[WHAT THE EXERCISE ASKS]: Search the records for the word "position" and copy every line in which it occurs.
/---
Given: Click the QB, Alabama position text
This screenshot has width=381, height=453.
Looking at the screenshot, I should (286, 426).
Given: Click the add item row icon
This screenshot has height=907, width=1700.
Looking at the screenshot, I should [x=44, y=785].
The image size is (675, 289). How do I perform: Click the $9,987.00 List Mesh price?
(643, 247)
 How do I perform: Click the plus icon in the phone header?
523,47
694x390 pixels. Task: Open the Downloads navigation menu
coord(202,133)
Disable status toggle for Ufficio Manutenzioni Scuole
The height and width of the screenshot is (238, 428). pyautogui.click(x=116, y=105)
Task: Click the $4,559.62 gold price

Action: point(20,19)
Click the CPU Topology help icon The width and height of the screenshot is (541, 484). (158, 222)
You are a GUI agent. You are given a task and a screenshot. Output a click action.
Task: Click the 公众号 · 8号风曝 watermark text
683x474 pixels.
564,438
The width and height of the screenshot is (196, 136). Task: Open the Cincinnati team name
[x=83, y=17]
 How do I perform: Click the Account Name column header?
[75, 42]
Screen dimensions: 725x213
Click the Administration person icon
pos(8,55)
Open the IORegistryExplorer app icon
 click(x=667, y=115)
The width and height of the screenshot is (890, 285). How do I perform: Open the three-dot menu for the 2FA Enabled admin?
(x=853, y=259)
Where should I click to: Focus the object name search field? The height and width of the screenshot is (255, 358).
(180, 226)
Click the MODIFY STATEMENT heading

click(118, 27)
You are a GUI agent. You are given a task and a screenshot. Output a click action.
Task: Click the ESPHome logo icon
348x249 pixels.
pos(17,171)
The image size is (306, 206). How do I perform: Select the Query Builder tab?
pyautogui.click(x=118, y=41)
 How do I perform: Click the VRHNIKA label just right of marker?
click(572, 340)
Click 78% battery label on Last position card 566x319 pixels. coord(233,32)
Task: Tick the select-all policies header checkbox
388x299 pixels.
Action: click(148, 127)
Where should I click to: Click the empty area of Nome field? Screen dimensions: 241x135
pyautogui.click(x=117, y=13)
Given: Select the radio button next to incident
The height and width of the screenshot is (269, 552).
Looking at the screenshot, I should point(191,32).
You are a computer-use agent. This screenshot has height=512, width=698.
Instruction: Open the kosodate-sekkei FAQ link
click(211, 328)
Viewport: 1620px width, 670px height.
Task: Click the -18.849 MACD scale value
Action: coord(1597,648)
\---
[REPLY]:
Given: Click the QB, Alabama position text
Click 78% battery label on Last position card 566x319 pixels. coord(233,32)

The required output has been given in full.